- NTI’s business fundamentals are strong and productive.
- Income and profits provide cash to pay double-digit dividends.
- Best 2 methods to reap the benefits of dividend stocks.
Northern Tier Energy (NTI) stock price dropped on May 15, 2014 because the ex-dividend date passed and investors sold to take the dividend and hold their stock price. This is normal, but the drop of $1.35 was more than the dividend of $0.77 per share. As an investor, I know that the best time to buy dividend stocks is 7 to 30 days after the ex-dividend date, as this is the low point in the cycle. More on this later.
NTI's fundamentals are solid as presented in the First Quarter Financial Report on the company website. The production was strong as the total throughput was 92,628 barrels per day for the first quarter of 2014, which was up just over 7200 barrels per day over first quarter 2013. The operating income at $97.8 million, which was down compared to 2013, but the crack spread during 2013 pushed profits higher. 2014 was impressive just on its operations.
The cost of crude has remained steady over the last 90 days bouncing just over and under $100. The crude price will open at $101.50 on May 16. The market price has risen steadily and the refinery continues to profit from an increase in the top line sales. With the summer driving season approaching the market will continue to support strong prices and allow NTI to profit throughout the summer.

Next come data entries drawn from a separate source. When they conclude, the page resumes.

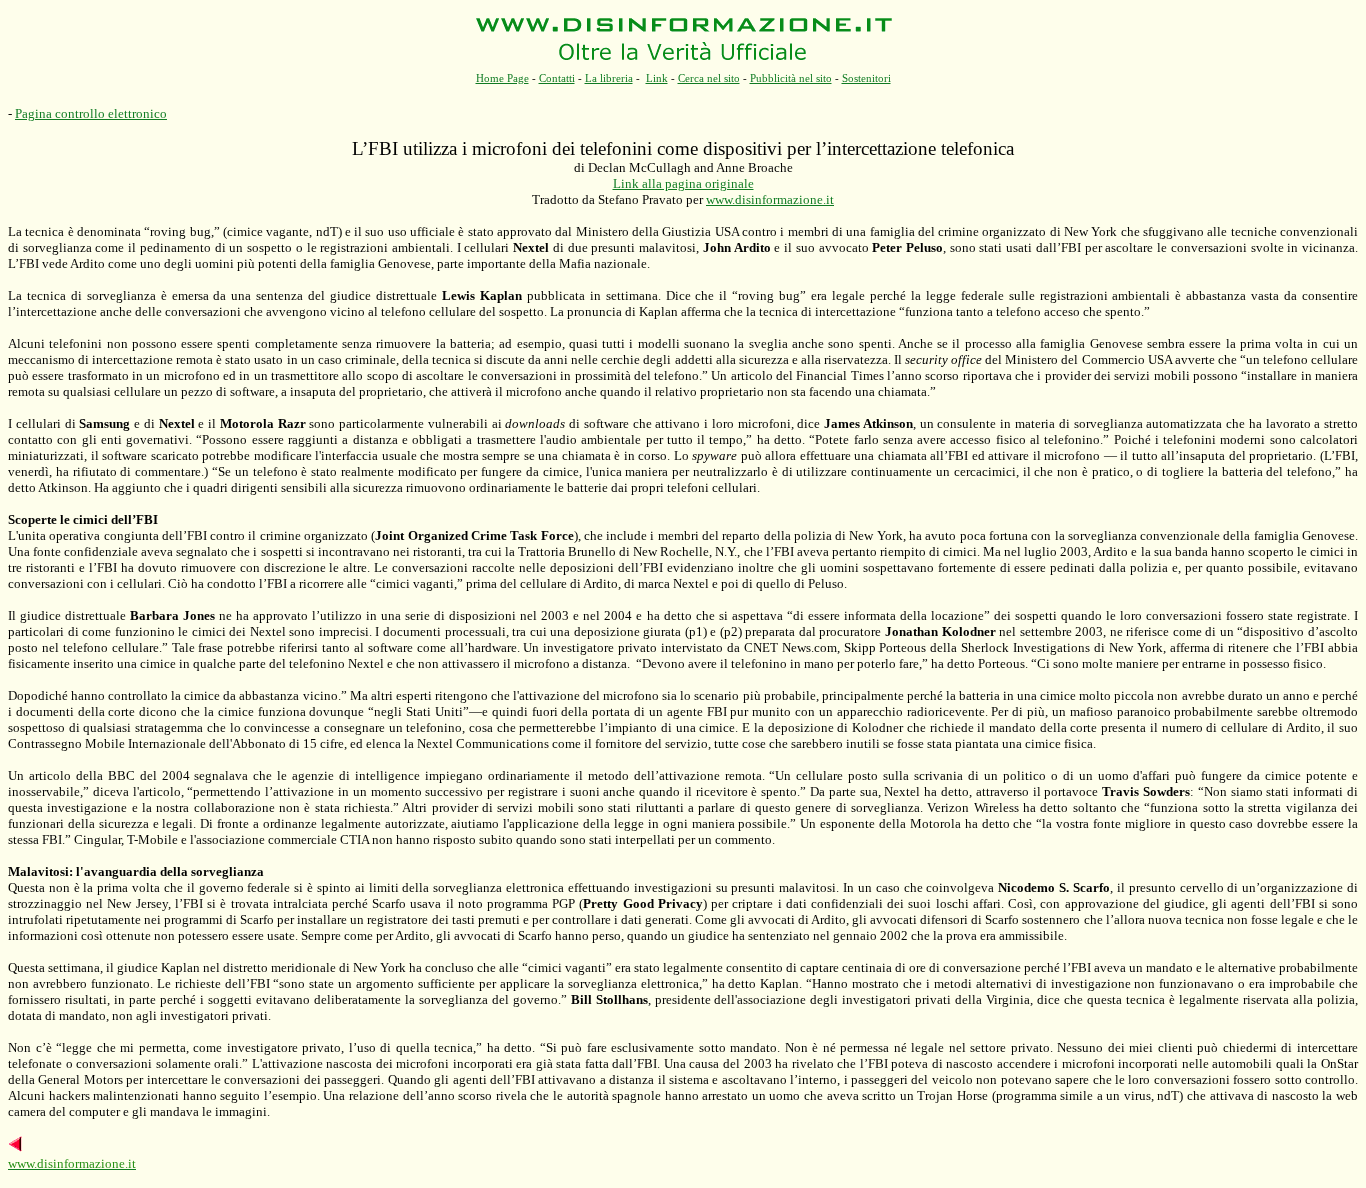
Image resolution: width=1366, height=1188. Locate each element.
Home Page (502, 78)
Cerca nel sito (709, 78)
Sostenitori (866, 78)
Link (657, 78)
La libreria (609, 78)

NTI went ex-dividend as of May 14, 2014. The stock price closed on May 14 at $28.38 and dropped $1.35 to close at $27.03 on May 15. The dividend that will be paid on May 30 will be $0.77 per share, which demonstrates the attempts by many investors to receive the dividend and sell before the price dropped out of the bottom. Apparently, not all sellers were quite so lucky. I will describe 2 methods to earn a solid return without the stress of attempting to buy and sell in the split seconds like the investors above.
Here are my two recommendations of getting the most from the opportunities.
Using NTI as the example, which is a quarterly paying dividend stock, I recommend you buy the stock between 7 to 30 days after the ex-dividend date, usually after the stock pays the dividend, when most investors are looking elsewhere. This is the low point on the stock, the high point will be just prior to the next ex-dividend date.
Option 1. Buy the stock after the ex-dividend date at the low point. Hold the stock until the stock increases just prior to the ex-dividend date. Sell the stock between 5 days out and the day of the ex-dividend. At this point you don't have to be greedy, just find a nice sell point that has a good profit.
My case study here shows NTI's track record for the first quarter, 2014. On February 19 (ex-dividend date for 4Q, 2013) the stock price was $25.07, and dropped $0.76 on February 20 to $24.31. The dividend was $0.41 for the 4Q. The lowest open for the stock was on February 27, 2014, at $23.93, only 8 days after the ex-dividend date, but remained in that price range through March 5. Over the next 60 days the price steadily climbed to the highest open on May 14 at $29.20. During the last hours of the ex-dividend date there were sellers moving out of their position before the drop on May 15, 2014. Had you, the investor, bought near the end of February at $24.00 and sold on May 13 at near $29.00 you could have earned a very nice $5.00 profit for the quarter. Better than the $0.77 dividend the company paid.
Option 2. Buy the stock after the ex-dividend date at the low point. Hold the stock for the long term and enjoy the double digit dividends the company is paying. Had you have bought near the end of February at $24.00, and taken the $0.77 per share dividend, that would have created a 12.8% annualized return for yourself. If you would roll your dividends over, your purchase would be during the low point of the stock price, and you would again watch the stock price rise, and pay a strong, double digit dividend for you to enjoy.
These methods can be applied to most stocks paying healthy dividends. I strongly recommend you do your homework to ensure the companies you select continue to pay strong, quality dividends that will allow the price to fluctuate per our model. Companies paying near 10% or better are strong candidates for these methods to prove successful.